- **Extracted information**:
• • •
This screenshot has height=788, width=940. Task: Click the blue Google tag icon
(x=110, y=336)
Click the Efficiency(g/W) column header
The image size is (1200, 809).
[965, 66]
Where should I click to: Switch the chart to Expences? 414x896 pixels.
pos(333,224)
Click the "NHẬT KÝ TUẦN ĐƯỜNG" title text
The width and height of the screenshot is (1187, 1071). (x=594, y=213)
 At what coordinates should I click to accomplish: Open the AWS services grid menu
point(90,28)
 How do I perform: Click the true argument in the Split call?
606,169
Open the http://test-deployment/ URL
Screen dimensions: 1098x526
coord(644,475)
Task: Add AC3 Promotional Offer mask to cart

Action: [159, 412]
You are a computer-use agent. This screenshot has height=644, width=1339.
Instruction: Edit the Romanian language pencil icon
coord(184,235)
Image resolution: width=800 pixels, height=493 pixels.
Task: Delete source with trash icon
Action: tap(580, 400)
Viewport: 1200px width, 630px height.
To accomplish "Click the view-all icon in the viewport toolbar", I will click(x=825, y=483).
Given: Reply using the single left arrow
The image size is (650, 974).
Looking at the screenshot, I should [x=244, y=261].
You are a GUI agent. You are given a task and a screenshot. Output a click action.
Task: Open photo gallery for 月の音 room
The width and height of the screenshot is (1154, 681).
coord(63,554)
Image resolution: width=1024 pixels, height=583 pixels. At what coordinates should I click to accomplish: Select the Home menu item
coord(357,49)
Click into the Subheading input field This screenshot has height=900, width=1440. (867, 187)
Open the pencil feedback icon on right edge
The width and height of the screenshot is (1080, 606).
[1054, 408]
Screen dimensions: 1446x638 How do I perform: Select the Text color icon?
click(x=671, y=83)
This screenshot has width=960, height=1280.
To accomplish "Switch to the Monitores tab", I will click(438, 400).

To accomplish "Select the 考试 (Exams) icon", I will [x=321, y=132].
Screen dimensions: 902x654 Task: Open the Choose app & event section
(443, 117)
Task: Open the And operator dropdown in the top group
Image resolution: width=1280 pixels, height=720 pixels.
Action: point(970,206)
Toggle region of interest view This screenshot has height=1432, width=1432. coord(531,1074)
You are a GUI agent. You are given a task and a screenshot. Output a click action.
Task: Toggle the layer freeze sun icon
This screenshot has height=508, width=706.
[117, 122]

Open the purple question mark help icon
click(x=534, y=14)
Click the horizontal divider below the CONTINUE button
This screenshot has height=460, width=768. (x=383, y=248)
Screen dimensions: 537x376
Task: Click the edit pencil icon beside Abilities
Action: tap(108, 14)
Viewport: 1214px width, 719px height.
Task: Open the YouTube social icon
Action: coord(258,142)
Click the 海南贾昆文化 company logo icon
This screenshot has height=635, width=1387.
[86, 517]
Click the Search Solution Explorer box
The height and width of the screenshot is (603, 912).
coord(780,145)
• • •
- **How to complete this task**: Please retype exactly the line containing "Task: Toggle the layer freeze sun icon" and each line after it to the end of the records, and nothing more.

- **Your solution**:
Task: Toggle the layer freeze sun icon
This screenshot has height=508, width=706.
[117, 122]

Open the purple question mark help icon
click(x=534, y=14)
Click the horizontal divider below the CONTINUE button
This screenshot has height=460, width=768. (x=383, y=248)
Screen dimensions: 537x376
Task: Click the edit pencil icon beside Abilities
Action: tap(108, 14)
Viewport: 1214px width, 719px height.
Task: Open the YouTube social icon
Action: coord(258,142)
Click the 海南贾昆文化 company logo icon
This screenshot has height=635, width=1387.
[86, 517]
Click the Search Solution Explorer box
The height and width of the screenshot is (603, 912).
coord(780,145)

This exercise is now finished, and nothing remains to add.